Instructions for the task
Find the line in the entries below that contains "For every named target in this 1096×2576". Repeat it exactly, and every line after it through the line that contains "Login (605, 2525)".

(Pixel coordinate grounding data)
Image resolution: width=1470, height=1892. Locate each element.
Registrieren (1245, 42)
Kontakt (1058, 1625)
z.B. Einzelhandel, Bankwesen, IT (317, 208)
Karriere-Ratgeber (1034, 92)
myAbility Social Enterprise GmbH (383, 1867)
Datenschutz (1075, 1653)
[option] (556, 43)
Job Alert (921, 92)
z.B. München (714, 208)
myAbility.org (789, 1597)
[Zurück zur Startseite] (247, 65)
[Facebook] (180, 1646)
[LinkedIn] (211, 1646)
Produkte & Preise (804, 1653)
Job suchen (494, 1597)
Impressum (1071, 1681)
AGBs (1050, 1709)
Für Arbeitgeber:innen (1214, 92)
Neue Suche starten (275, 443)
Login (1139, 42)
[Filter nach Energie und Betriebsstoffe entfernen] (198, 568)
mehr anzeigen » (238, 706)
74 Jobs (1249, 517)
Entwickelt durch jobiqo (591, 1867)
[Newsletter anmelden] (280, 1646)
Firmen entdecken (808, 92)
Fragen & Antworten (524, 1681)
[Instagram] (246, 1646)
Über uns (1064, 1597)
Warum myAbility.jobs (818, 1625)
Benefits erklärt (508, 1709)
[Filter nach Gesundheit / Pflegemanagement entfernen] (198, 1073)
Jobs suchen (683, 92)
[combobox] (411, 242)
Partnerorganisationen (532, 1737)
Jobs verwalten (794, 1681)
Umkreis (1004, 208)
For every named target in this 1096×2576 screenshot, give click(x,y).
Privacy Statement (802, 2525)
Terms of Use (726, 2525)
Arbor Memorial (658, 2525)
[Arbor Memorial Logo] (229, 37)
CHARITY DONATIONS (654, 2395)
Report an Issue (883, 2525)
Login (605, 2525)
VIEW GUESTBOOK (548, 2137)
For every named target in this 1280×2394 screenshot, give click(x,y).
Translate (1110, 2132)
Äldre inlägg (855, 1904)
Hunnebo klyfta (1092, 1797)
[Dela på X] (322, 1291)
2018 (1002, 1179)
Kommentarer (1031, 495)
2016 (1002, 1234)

Exercise answer
For every named target in this 1096×2576 screenshot, give click(x,y).
Privacy Statement (802, 2525)
Terms of Use (726, 2525)
Arbor Memorial (658, 2525)
[Arbor Memorial Logo] (229, 37)
CHARITY DONATIONS (654, 2395)
Report an Issue (883, 2525)
Login (605, 2525)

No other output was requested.